▸ PROBLEM
In the film review below, copy word for word the passage from "His latest is" up to and including "of small-town eccentricity.".

▸ SELECTION
▼
Since most of us, despite our better efforts, are susceptible to that agenda and the complacency it encourages, it’s only fair to let you know what you’re in for if you see “A Bread Factory,” which unfolds in two parts, runs four hours and earns every minute. It offers further confirmation, after “In the Family” and “The Grief of Others” (a 2015 festival premiere that will make its belated appearance in theaters next week), that Wang is an unusually gifted and criminally undersung talent in independent filmmaking.
His latest is a warm and prickly humanist triumph that features no movie stars, disperses its attention across a large ensemble and feels meticulously handcrafted in every respect. The amicable spirits of Robert Altman, Jacques Rivette and Edward Yang hover over the talky, leisurely and casually intricate story, as does the equally loquacious influence of Richard Linklater, evident in the movie’s free-flowing conversational rhythms and determined embrace of small-town eccentricity.
The two films, which can be seen separately but work best as a double bill, together examine a series of economic and larger existential threats that assail the Bread Factory, which is partially subsidized by the local school board. Chief among those threats is a slick, better-funded Chinese conceptual-art duo called May Ray whose pseudo-edgy, utterly vapid performances receive the brunt of the movie’s contempt. (May is played by Janet Hsieh, Ray by George Young.)
The first picture, “Part One: For the Sake of Gold,” follows Dorothea as she fights a school budget proposal that would put the Bread Factory out of business. Her closest ally is her longtime professional and romantic partner, Greta (Elisabeth Henry), herself a seasoned stage actress. Also on their side is Jan (Glynnis O’Connor), a dogged reporter who begins investigating May Ray’s shady corporate backers, and a city council member, Mavis (Nan-Lyn Nelson), whom they can count on to vote in their favor.
But while the budget battle provides a measure of suspense, “Part One” is more meaningfully structured around the Bread Factory’s upcoming production of “Hecuba,” based on a fresh English translation by a local scholar, Elsa (Nana Visitor). And Wang, weaving deftly in and out of his ensemble and revealing the characters’ interconnected relationships in piecemeal fashion, shows how the bonds of community and activism intersect, not always conveniently, with those of love and family.
Elsa’s husband, a school union rep named Jason (James Marsters), turns out to be sleeping with Mavis, whose own husband, Sam (Milton Craig Nealy), runs a café that serves as a popular local hangout. The affair is unwittingly echoed, much more innocently, by the feelings that develop between Jason’s teenage son, Max (Zachary Sayle), and Mavis’ daughter, Julie (Erica Durham).
▲
▸ DATA SEGMENT
▼
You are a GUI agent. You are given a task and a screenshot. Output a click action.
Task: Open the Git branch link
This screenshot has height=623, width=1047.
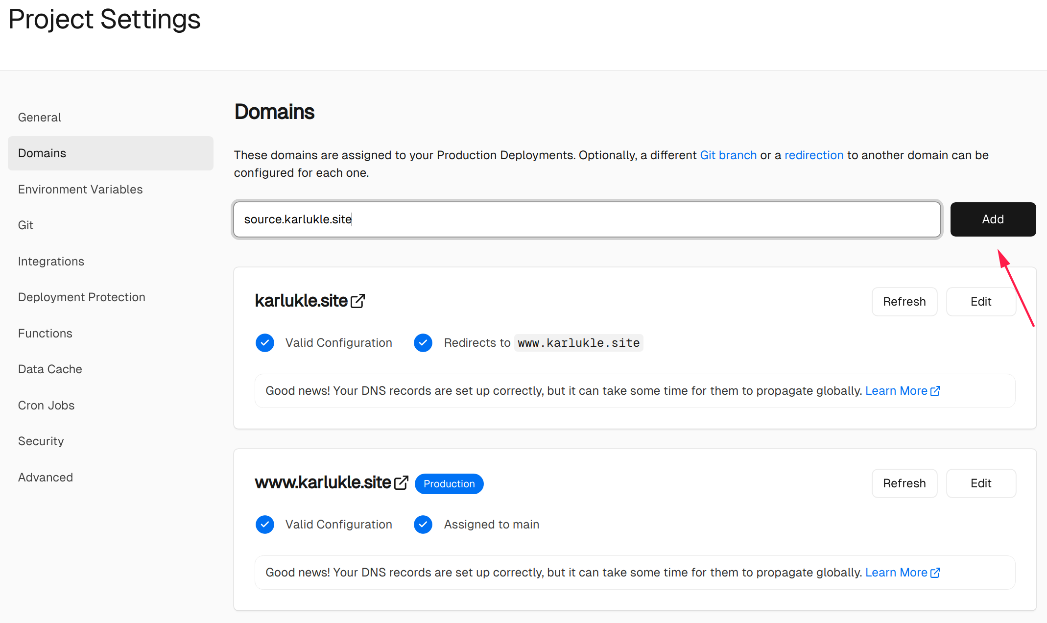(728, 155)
▲
▸ RESULT FOR THIS TASK
His latest is a warm and prickly humanist triumph that features no movie stars, disperses its attention across a large ensemble and feels meticulously handcrafted in every respect. The amicable spirits of Robert Altman, Jacques Rivette and Edward Yang hover over the talky, leisurely and casually intricate story, as does the equally loquacious influence of Richard Linklater, evident in the movie’s free-flowing conversational rhythms and determined embrace of small-town eccentricity.